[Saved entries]
* * * * * * * * *

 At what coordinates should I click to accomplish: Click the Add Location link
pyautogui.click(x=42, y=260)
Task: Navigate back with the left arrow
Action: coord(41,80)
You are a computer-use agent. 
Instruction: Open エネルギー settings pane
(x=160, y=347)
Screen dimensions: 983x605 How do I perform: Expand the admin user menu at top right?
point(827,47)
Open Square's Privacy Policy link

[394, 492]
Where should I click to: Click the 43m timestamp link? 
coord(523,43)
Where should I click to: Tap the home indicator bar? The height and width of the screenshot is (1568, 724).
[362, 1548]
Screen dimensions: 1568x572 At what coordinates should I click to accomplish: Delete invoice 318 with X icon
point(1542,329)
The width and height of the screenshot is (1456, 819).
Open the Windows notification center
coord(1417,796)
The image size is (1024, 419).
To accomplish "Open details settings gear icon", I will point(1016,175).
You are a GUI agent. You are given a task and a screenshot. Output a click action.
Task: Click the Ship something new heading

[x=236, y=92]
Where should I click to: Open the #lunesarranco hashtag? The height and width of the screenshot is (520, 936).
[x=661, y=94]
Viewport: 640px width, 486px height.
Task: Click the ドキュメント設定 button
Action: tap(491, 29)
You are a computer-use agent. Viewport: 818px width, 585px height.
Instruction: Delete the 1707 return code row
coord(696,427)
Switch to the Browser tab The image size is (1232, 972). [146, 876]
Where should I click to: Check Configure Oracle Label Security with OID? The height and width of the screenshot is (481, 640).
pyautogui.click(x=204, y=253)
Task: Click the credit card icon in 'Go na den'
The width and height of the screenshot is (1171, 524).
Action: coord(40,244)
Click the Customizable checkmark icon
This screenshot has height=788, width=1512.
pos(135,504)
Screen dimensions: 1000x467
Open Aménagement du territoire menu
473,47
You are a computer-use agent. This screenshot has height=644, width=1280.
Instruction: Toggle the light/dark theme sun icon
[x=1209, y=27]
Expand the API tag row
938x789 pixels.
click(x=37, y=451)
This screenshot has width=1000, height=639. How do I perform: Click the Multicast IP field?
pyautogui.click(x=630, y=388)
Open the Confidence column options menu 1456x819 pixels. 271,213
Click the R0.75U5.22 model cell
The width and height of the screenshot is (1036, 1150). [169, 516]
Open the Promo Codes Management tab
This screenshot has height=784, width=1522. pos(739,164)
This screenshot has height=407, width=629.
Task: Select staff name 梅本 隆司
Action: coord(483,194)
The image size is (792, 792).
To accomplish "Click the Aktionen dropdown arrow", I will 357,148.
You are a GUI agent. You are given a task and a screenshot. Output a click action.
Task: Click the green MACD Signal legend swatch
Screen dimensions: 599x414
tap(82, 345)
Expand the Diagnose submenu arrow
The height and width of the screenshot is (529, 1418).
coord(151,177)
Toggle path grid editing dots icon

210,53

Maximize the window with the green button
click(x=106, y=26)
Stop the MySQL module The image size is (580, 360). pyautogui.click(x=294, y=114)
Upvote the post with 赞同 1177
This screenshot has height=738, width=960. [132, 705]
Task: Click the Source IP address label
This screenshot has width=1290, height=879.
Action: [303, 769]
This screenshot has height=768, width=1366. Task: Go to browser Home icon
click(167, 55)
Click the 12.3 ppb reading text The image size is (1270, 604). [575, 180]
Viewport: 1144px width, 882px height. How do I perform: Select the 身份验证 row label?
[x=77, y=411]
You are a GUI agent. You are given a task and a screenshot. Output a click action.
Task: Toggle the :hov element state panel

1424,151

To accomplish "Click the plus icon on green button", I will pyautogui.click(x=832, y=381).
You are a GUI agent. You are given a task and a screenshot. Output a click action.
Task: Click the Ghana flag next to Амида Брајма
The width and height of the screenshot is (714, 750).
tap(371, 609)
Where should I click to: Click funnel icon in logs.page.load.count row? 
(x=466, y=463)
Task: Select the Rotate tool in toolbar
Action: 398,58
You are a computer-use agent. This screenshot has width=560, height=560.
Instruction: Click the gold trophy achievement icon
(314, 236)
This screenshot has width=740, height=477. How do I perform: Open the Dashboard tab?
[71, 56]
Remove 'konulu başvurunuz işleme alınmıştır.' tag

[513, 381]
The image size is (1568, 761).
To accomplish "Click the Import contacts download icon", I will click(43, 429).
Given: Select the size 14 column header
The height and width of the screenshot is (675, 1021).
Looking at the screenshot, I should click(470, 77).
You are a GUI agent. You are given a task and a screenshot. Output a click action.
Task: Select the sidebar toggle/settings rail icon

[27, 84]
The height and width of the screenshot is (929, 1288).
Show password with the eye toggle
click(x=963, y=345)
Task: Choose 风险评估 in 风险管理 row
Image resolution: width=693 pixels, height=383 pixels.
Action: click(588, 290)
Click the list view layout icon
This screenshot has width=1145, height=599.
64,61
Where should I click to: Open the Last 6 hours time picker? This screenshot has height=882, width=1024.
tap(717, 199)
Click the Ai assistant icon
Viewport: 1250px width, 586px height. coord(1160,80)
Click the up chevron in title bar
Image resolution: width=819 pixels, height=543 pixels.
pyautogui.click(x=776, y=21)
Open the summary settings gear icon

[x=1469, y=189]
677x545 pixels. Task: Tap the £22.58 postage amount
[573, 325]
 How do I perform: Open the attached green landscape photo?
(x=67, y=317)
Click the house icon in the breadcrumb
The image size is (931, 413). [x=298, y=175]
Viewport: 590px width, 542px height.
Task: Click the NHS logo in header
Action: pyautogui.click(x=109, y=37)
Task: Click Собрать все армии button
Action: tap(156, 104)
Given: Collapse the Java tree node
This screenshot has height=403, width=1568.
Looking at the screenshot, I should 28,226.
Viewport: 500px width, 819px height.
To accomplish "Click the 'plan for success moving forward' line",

* * * * * * * * *

◆ **Your goal**
With nothing omitted, set down all of the records again.

◆ **Written reply**
 At what coordinates should I click to accomplish: Click the Add Location link
pyautogui.click(x=42, y=260)
Task: Navigate back with the left arrow
Action: coord(41,80)
You are a computer-use agent. 
Instruction: Open エネルギー settings pane
(x=160, y=347)
Screen dimensions: 983x605 How do I perform: Expand the admin user menu at top right?
point(827,47)
Open Square's Privacy Policy link

[394, 492]
Where should I click to: Click the 43m timestamp link? 
coord(523,43)
Where should I click to: Tap the home indicator bar? The height and width of the screenshot is (1568, 724).
[362, 1548]
Screen dimensions: 1568x572 At what coordinates should I click to accomplish: Delete invoice 318 with X icon
point(1542,329)
The width and height of the screenshot is (1456, 819).
Open the Windows notification center
coord(1417,796)
The image size is (1024, 419).
To accomplish "Open details settings gear icon", I will point(1016,175).
You are a GUI agent. You are given a task and a screenshot. Output a click action.
Task: Click the Ship something new heading

[x=236, y=92]
Where should I click to: Open the #lunesarranco hashtag? The height and width of the screenshot is (520, 936).
[x=661, y=94]
Viewport: 640px width, 486px height.
Task: Click the ドキュメント設定 button
Action: tap(491, 29)
You are a computer-use agent. Viewport: 818px width, 585px height.
Instruction: Delete the 1707 return code row
coord(696,427)
Switch to the Browser tab The image size is (1232, 972). [146, 876]
Where should I click to: Check Configure Oracle Label Security with OID? The height and width of the screenshot is (481, 640).
pyautogui.click(x=204, y=253)
Task: Click the credit card icon in 'Go na den'
The width and height of the screenshot is (1171, 524).
Action: coord(40,244)
Click the Customizable checkmark icon
This screenshot has height=788, width=1512.
pos(135,504)
Screen dimensions: 1000x467
Open Aménagement du territoire menu
473,47
You are a computer-use agent. This screenshot has height=644, width=1280.
Instruction: Toggle the light/dark theme sun icon
[x=1209, y=27]
Expand the API tag row
938x789 pixels.
click(x=37, y=451)
This screenshot has width=1000, height=639. How do I perform: Click the Multicast IP field?
pyautogui.click(x=630, y=388)
Open the Confidence column options menu 1456x819 pixels. 271,213
Click the R0.75U5.22 model cell
The width and height of the screenshot is (1036, 1150). [169, 516]
Open the Promo Codes Management tab
This screenshot has height=784, width=1522. pos(739,164)
This screenshot has height=407, width=629.
Task: Select staff name 梅本 隆司
Action: coord(483,194)
The image size is (792, 792).
To accomplish "Click the Aktionen dropdown arrow", I will 357,148.
You are a GUI agent. You are given a task and a screenshot. Output a click action.
Task: Click the green MACD Signal legend swatch
Screen dimensions: 599x414
tap(82, 345)
Expand the Diagnose submenu arrow
The height and width of the screenshot is (529, 1418).
coord(151,177)
Toggle path grid editing dots icon

210,53

Maximize the window with the green button
click(x=106, y=26)
Stop the MySQL module The image size is (580, 360). pyautogui.click(x=294, y=114)
Upvote the post with 赞同 1177
This screenshot has height=738, width=960. [132, 705]
Task: Click the Source IP address label
This screenshot has width=1290, height=879.
Action: [303, 769]
This screenshot has height=768, width=1366. Task: Go to browser Home icon
click(167, 55)
Click the 12.3 ppb reading text The image size is (1270, 604). [575, 180]
Viewport: 1144px width, 882px height. How do I perform: Select the 身份验证 row label?
[x=77, y=411]
You are a GUI agent. You are given a task and a screenshot. Output a click action.
Task: Toggle the :hov element state panel

1424,151

To accomplish "Click the plus icon on green button", I will pyautogui.click(x=832, y=381).
You are a GUI agent. You are given a task and a screenshot. Output a click action.
Task: Click the Ghana flag next to Амида Брајма
The width and height of the screenshot is (714, 750).
tap(371, 609)
Where should I click to: Click funnel icon in logs.page.load.count row? 
(x=466, y=463)
Task: Select the Rotate tool in toolbar
Action: 398,58
You are a computer-use agent. This screenshot has width=560, height=560.
Instruction: Click the gold trophy achievement icon
(314, 236)
This screenshot has width=740, height=477. How do I perform: Open the Dashboard tab?
[71, 56]
Remove 'konulu başvurunuz işleme alınmıştır.' tag

[513, 381]
The image size is (1568, 761).
To accomplish "Click the Import contacts download icon", I will click(43, 429).
Given: Select the size 14 column header
The height and width of the screenshot is (675, 1021).
Looking at the screenshot, I should click(470, 77).
You are a GUI agent. You are given a task and a screenshot. Output a click action.
Task: Select the sidebar toggle/settings rail icon

[27, 84]
The height and width of the screenshot is (929, 1288).
Show password with the eye toggle
click(x=963, y=345)
Task: Choose 风险评估 in 风险管理 row
Image resolution: width=693 pixels, height=383 pixels.
Action: click(588, 290)
Click the list view layout icon
This screenshot has width=1145, height=599.
64,61
Where should I click to: Open the Last 6 hours time picker? This screenshot has height=882, width=1024.
tap(717, 199)
Click the Ai assistant icon
Viewport: 1250px width, 586px height. coord(1160,80)
Click the up chevron in title bar
Image resolution: width=819 pixels, height=543 pixels.
pyautogui.click(x=776, y=21)
Open the summary settings gear icon

[x=1469, y=189]
677x545 pixels. Task: Tap the £22.58 postage amount
[573, 325]
 How do I perform: Open the attached green landscape photo?
(x=67, y=317)
Click the house icon in the breadcrumb
The image size is (931, 413). [x=298, y=175]
Viewport: 590px width, 542px height.
Task: Click the NHS logo in header
Action: pyautogui.click(x=109, y=37)
Task: Click Собрать все армии button
Action: tap(156, 104)
Given: Collapse the Java tree node
This screenshot has height=403, width=1568.
Looking at the screenshot, I should 28,226.
Viewport: 500px width, 819px height.
To accomplish "Click the 'plan for success moving forward' line",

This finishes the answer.